Dejar el cargador enchufado puede aumentar el consumo eléctrico del hogar sin que se note

El hábito de mantener cargadores conectados sin uso genera un consumo pasivo de energía que, acumulado con otros dispositivos, puede impactar en la factura de luz.

Dejar el cargador del celular enchufado durante todo el día, incluso cuando no se utiliza, genera un consumo eléctrico adicional que puede impactar en el gasto energético del hogar. Aunque el consumo individual es bajo, su efecto acumulado junto a otros dispositivos conectados se vuelve relevante con el paso del tiempo.

Este fenómeno se conoce como “consumo fantasma” o “consumo vampiro” y ocurre cuando los aparatos continúan utilizando electricidad aun cuando no están en funcionamiento activo. En este contexto, los cargadores mantienen una pequeña corriente para sostener sus componentes internos.

Según el Instituto para la Diversificación y Ahorro de Energía de España, los dispositivos en modo de espera o conectados sin uso pueden representar entre el 7% y el 11% del consumo eléctrico total de una vivienda, lo que equivale a unos 300 kWh anuales. Si bien un cargador por sí solo no implica un gasto significativo, la suma de varios equipos conectados de forma permanente sí puede incidir en el consumo general.

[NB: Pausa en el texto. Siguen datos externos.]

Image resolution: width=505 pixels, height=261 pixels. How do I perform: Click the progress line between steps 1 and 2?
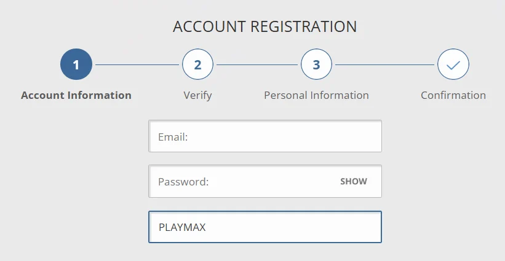click(x=137, y=64)
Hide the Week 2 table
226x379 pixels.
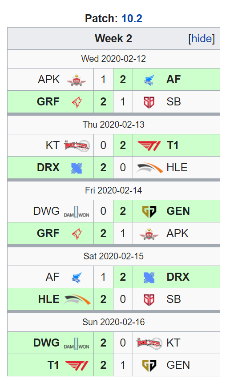click(x=202, y=39)

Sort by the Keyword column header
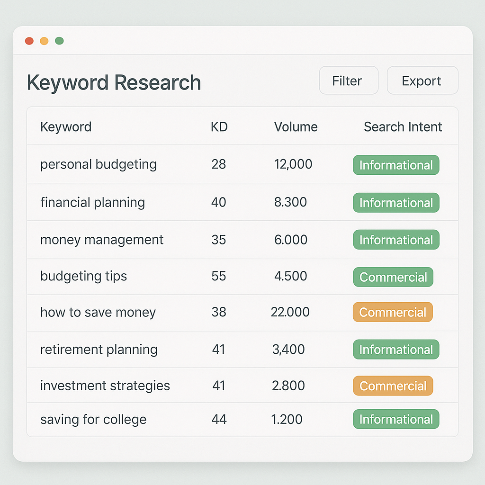(x=66, y=126)
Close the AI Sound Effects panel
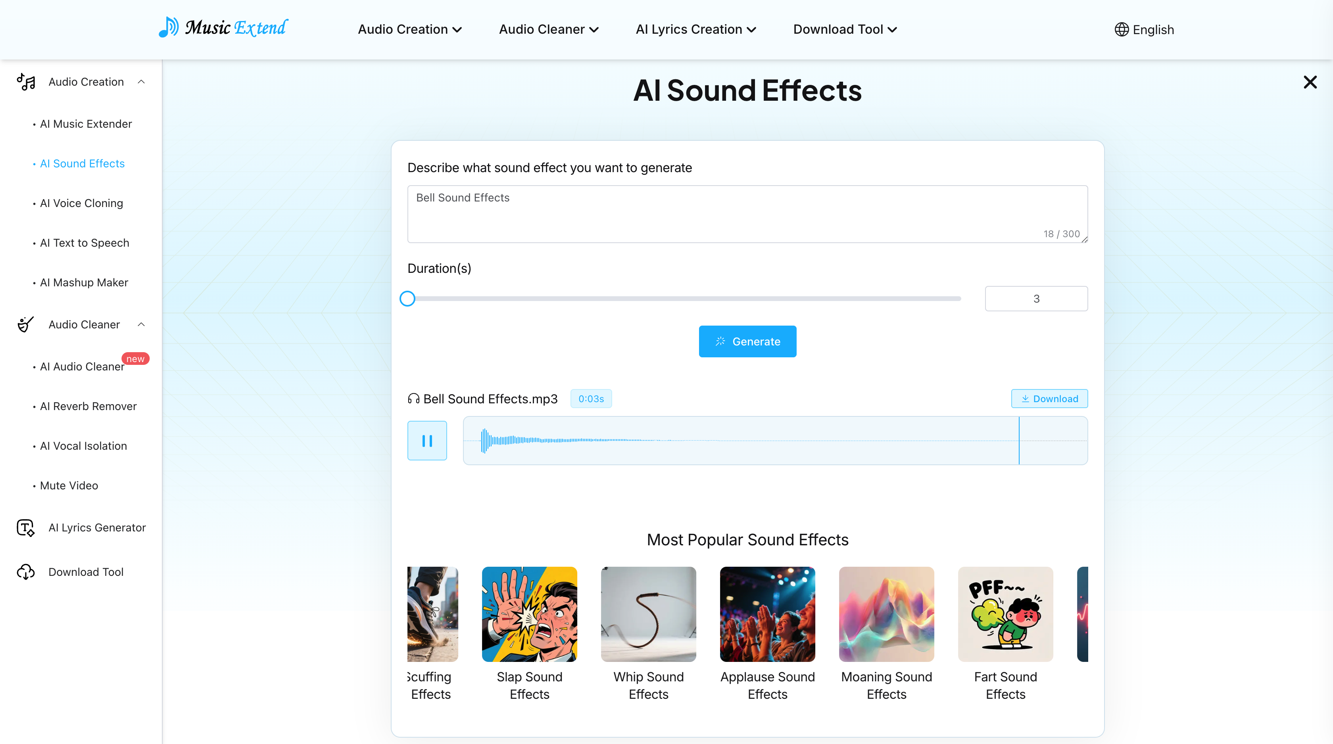Screen dimensions: 1333x744 click(1310, 82)
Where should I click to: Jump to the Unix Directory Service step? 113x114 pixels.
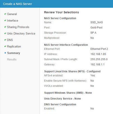pos(21,33)
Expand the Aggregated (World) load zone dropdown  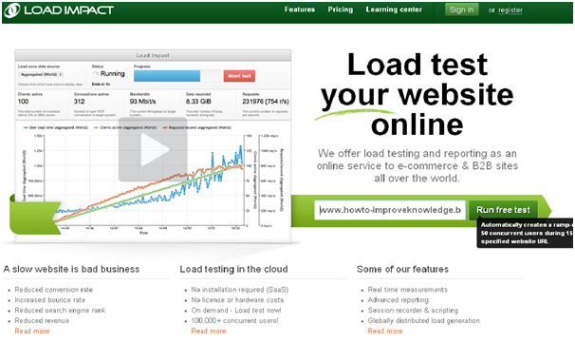41,74
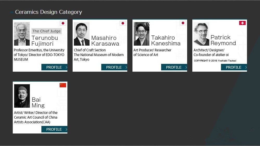Click the China flag on Bai Ming's card
Viewport: 260px width, 146px height.
(63, 85)
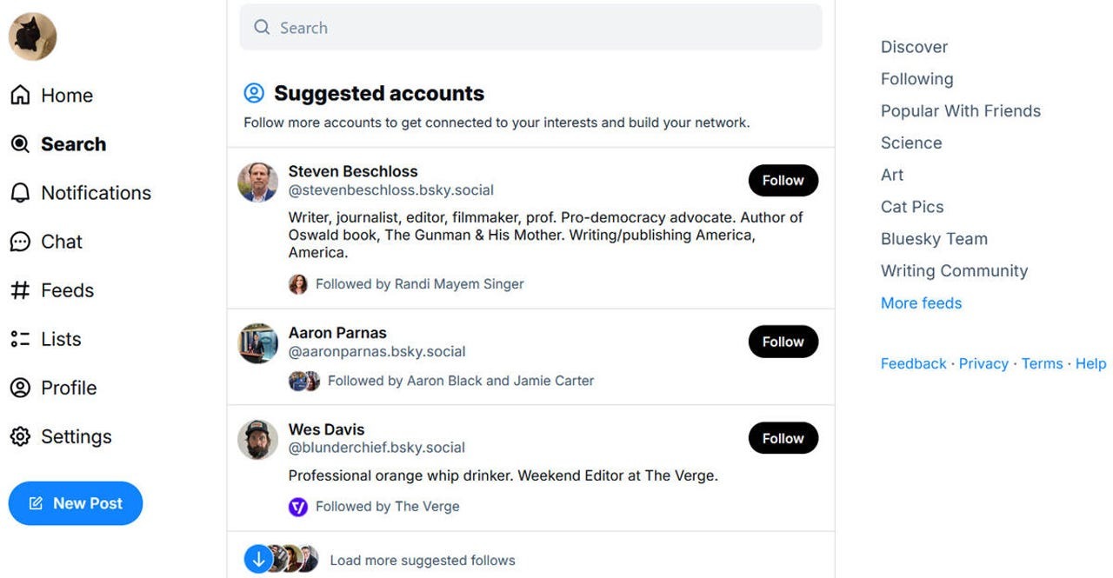Select the Discover feed

coord(914,47)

El uso intensivo de celulares y otros dispositivos electrónicos convirtió a los cargadores en elementos permanentes en enchufes de hogares y oficinas. Este hábito cotidiano suele pasar desapercibido, aunque contribuye al consumo energético.

El impacto acumulado y el uso cotidiano

Los cargadores continúan recibiendo energía incluso cuando no están conectados a un dispositivo. Este consumo, aunque bajo, se mantiene constante y se acumula con el tiempo.

Especialistas señalan que, a lo largo de semanas o meses, este gasto puede reflejarse en la factura eléctrica. El impacto se vuelve más significativo cuando se combina con otros equipos que permanecen enchufados, como televisores, computadoras o electrodomésticos en modo de espera.

En hogares con múltiples dispositivos conectados, el consumo fantasma puede acercarse al 10% del uso total de electricidad. Esta cifra no siempre resulta evidente para el usuario, pero se traduce en un incremento del gasto energético mensual.

Sin embargo, no todos los estudios coinciden en la magnitud de este impacto. El Instituto Nacional de Estadística indica que el consumo de un cargador sin uso es muy bajo y, en muchos casos, casi imperceptible. Esta diferencia se explica porque el gasto individual es mínimo, aunque su acumulación puede resultar significativa.

Seguridad y recomendaciones para reducir el consumo

Además del impacto económico, mantener cargadores enchufados de forma permanente puede generar calor, especialmente en dispositivos de baja calidad o con desgaste. Este sobrecalentamiento, aunque poco frecuente, puede derivar en fallas eléctricas o riesgos mayores en situaciones extremas.

Desde el punto de vista ambiental, reducir este consumo innecesario contribuye a disminuir la demanda energética general. Aunque desconectar un cargador no produce un cambio inmediato, la adopción de estas prácticas de forma sostenida permite optimizar el uso de recursos.

Especialistas recomiendan desconectar los cargadores y otros dispositivos cuando no se utilizan. También sugieren emplear regletas con interruptor, que permiten cortar la corriente de varios equipos al mismo tiempo de manera sencilla.

En un contexto de creciente demanda energética, pequeñas acciones cotidianas adquieren relevancia. El consumo fantasma demuestra que incluso los gastos eléctricos más bajos pueden incidir en el total del hogar cuando se mantienen en el tiempo.